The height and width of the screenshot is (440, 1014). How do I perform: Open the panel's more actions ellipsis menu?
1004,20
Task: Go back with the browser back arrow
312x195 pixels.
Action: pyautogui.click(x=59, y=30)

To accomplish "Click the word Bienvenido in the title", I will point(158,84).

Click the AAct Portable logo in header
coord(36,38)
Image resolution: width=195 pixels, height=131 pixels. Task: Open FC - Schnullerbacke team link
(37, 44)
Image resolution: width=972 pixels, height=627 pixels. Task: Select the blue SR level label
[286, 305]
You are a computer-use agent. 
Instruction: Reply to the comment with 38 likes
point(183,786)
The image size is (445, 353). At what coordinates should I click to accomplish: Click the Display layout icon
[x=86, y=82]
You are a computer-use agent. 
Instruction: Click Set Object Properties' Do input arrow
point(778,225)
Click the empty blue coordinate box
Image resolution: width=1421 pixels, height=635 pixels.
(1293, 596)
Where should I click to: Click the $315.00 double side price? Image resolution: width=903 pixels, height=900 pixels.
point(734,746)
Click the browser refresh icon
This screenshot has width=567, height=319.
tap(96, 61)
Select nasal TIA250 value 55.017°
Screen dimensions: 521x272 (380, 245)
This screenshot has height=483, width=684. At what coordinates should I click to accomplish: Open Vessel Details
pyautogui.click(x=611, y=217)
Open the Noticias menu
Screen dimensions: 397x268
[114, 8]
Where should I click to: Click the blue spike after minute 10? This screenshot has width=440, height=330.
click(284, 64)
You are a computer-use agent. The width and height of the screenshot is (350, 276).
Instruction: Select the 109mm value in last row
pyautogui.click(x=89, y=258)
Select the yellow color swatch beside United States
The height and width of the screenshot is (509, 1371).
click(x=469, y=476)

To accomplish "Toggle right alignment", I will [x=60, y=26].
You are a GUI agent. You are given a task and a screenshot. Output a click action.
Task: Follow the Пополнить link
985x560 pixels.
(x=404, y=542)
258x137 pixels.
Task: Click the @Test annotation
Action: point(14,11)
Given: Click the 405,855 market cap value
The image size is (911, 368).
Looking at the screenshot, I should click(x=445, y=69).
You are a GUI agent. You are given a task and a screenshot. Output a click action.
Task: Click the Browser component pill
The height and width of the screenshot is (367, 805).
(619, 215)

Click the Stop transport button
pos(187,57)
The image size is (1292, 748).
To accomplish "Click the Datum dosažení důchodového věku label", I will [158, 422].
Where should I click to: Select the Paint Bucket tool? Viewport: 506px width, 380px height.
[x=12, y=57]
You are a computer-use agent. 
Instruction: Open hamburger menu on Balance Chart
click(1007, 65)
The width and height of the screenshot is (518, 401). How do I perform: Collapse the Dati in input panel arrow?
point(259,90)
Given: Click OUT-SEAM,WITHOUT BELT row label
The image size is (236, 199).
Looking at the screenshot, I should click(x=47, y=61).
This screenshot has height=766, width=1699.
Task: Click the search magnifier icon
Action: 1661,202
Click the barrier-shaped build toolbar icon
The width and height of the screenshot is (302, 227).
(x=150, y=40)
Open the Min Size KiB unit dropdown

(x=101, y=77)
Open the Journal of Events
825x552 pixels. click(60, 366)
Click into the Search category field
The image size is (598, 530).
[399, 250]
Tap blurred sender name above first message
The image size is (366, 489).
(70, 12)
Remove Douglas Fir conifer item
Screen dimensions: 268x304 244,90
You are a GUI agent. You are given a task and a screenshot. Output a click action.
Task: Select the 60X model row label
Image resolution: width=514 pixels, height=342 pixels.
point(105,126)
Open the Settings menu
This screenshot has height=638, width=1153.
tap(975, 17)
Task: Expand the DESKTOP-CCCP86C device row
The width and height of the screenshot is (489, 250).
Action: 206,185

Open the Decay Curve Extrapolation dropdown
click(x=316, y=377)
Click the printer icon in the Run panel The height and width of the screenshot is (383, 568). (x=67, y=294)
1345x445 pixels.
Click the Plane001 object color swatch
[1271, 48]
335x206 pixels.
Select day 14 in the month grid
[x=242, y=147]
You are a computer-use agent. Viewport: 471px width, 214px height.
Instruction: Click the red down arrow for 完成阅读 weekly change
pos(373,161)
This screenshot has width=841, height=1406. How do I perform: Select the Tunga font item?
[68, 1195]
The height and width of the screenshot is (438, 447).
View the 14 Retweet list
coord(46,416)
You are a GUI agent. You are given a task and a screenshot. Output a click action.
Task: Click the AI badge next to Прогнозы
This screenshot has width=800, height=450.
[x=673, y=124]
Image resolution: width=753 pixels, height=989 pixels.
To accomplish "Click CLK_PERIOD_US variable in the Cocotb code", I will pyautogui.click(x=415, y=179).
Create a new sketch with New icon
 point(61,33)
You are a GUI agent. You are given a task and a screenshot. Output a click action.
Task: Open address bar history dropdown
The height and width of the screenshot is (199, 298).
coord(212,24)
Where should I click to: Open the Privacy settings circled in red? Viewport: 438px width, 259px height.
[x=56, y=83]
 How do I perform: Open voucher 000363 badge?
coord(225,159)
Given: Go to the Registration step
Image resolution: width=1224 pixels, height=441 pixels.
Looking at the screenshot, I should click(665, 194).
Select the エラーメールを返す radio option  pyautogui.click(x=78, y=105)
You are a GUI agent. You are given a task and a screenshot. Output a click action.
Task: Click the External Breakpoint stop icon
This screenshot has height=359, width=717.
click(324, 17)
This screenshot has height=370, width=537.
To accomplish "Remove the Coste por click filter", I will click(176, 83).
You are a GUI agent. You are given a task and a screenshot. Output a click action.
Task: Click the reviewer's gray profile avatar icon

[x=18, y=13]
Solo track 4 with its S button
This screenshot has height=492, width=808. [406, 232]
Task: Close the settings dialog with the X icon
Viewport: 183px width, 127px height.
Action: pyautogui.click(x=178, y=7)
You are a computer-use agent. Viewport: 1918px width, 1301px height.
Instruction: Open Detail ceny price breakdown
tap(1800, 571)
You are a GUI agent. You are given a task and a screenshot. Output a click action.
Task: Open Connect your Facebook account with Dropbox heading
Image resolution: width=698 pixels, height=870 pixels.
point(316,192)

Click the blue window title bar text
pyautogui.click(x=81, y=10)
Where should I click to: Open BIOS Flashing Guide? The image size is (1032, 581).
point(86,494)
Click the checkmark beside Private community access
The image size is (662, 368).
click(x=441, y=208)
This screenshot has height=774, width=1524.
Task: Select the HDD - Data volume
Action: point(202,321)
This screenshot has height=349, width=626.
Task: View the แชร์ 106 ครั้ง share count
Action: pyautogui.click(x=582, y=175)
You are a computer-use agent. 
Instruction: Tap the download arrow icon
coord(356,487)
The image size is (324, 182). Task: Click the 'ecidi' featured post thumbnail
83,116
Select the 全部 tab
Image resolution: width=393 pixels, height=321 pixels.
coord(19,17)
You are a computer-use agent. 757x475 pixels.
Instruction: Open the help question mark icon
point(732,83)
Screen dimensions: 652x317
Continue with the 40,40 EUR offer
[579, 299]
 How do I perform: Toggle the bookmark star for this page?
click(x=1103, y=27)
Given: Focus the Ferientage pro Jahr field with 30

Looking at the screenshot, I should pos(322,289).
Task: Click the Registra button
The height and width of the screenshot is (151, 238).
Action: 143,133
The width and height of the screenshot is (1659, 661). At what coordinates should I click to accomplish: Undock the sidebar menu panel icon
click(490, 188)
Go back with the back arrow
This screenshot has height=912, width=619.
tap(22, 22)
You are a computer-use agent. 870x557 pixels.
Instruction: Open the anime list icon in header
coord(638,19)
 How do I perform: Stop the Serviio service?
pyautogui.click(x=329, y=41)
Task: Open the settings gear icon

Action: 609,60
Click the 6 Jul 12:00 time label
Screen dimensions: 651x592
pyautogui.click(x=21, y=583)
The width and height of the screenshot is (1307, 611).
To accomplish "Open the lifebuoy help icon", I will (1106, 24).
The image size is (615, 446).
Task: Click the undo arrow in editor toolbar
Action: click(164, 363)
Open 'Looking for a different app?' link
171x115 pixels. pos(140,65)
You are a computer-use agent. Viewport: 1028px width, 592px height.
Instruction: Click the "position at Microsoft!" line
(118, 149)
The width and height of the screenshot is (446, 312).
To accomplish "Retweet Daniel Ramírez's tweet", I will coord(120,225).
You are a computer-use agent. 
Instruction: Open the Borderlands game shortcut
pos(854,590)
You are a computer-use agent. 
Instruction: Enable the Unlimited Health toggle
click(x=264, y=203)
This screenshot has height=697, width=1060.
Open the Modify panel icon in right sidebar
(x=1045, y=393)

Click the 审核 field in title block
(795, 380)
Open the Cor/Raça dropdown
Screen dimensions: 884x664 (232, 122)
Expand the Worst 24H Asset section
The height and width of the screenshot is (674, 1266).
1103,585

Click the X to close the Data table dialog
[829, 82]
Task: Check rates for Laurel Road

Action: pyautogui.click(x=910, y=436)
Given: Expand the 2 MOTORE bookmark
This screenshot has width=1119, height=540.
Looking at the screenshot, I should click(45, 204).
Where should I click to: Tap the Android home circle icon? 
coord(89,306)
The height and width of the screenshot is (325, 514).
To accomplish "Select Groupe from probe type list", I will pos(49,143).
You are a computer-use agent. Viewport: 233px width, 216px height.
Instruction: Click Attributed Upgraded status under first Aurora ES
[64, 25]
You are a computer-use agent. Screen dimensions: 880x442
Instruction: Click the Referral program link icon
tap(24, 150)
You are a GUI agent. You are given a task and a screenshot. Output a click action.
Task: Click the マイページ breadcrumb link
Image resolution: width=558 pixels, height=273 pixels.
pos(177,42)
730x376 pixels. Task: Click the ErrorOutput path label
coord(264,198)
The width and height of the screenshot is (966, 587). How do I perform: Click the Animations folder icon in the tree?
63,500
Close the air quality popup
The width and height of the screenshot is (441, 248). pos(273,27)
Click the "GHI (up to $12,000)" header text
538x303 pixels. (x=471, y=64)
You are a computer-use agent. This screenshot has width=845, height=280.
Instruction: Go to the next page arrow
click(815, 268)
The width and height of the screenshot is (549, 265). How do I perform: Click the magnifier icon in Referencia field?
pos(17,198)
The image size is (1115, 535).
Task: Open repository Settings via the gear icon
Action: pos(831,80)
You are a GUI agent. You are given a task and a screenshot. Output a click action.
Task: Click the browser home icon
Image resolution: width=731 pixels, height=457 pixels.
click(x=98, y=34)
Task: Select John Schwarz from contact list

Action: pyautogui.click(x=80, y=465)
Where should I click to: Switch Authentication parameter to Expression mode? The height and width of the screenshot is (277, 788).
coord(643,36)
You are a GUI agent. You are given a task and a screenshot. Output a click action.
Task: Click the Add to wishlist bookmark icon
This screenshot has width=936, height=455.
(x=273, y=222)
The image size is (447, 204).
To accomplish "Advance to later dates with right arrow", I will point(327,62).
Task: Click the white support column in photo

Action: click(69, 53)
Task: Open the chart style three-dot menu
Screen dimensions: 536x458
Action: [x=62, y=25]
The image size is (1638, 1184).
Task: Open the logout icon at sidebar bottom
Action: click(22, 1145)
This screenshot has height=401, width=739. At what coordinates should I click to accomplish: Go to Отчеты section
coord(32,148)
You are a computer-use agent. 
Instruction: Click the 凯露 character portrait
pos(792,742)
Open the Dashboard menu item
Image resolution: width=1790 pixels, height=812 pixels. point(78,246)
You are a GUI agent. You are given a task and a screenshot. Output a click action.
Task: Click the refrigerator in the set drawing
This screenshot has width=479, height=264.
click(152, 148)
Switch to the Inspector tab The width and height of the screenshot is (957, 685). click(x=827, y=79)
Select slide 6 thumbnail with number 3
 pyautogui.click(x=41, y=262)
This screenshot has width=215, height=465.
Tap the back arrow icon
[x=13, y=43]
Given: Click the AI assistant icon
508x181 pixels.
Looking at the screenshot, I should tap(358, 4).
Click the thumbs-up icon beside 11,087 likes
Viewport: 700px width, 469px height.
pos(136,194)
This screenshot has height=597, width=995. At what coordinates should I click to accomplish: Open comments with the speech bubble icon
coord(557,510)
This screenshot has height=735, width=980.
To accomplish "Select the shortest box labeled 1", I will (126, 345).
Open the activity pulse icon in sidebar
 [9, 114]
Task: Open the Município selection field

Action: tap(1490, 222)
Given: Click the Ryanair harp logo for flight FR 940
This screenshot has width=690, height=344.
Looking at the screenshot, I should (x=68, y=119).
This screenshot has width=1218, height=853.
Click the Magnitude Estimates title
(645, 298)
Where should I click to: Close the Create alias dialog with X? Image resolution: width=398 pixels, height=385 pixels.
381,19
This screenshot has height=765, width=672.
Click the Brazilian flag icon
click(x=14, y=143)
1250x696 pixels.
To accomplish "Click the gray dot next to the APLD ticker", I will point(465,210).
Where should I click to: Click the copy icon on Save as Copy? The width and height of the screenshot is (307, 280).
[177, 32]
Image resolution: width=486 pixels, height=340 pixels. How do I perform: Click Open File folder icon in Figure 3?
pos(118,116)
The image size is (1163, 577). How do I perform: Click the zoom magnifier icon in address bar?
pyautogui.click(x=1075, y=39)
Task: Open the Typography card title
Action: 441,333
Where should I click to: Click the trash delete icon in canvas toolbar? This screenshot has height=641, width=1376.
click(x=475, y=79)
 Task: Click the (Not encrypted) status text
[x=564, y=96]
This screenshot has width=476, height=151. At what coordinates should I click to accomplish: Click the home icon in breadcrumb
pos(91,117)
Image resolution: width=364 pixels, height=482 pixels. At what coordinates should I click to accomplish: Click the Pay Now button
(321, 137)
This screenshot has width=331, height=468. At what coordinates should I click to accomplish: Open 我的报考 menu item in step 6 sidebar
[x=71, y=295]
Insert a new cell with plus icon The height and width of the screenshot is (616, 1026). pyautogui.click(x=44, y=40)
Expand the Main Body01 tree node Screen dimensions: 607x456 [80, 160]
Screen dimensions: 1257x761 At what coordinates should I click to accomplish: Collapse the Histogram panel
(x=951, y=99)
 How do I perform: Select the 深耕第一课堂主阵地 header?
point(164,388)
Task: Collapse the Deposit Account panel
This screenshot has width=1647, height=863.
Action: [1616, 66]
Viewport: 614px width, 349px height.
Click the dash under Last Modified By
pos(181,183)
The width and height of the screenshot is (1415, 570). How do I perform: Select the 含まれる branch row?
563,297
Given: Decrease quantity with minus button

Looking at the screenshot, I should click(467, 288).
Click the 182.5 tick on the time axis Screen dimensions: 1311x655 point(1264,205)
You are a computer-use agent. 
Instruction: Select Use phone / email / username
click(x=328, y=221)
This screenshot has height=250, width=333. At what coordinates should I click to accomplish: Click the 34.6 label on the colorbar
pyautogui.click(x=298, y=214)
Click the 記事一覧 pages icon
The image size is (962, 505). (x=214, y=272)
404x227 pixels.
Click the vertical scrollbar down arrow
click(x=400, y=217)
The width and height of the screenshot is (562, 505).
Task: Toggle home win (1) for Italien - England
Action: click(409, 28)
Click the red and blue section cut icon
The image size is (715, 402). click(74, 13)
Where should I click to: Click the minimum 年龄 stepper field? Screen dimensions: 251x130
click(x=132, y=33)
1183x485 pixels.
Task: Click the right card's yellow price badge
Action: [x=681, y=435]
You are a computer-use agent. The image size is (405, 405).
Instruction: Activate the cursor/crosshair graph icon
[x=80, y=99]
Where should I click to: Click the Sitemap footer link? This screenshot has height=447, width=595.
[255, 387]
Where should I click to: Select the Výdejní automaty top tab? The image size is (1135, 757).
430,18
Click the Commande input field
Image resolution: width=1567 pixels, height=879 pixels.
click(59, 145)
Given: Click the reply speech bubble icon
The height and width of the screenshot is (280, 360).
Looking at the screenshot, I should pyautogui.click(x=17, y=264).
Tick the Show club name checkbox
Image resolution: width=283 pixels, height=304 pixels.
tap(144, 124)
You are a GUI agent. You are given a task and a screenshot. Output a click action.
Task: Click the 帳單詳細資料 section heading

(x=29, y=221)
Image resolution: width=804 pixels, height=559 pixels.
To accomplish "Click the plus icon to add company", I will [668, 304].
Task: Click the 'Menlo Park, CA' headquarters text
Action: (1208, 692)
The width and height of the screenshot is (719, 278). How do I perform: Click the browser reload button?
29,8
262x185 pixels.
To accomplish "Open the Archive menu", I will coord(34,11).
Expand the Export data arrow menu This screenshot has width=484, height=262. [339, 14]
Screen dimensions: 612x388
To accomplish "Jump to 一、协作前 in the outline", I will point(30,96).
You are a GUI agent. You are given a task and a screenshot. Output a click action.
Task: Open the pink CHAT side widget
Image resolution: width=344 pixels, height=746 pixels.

----------

### INSTRUCTIONS FOR THE TASK
For each line in the data that holds the word "Expand", copy the line.

### RESULT
Task: Expand the DESKTOP-CCCP86C device row
Expand the Worst 24H Asset section
Given: Expand the 2 MOTORE bookmark
Expand the Main Body01 tree node Screen dimensions: 607x456 [80, 160]
Expand the Export data arrow menu This screenshot has width=484, height=262. [339, 14]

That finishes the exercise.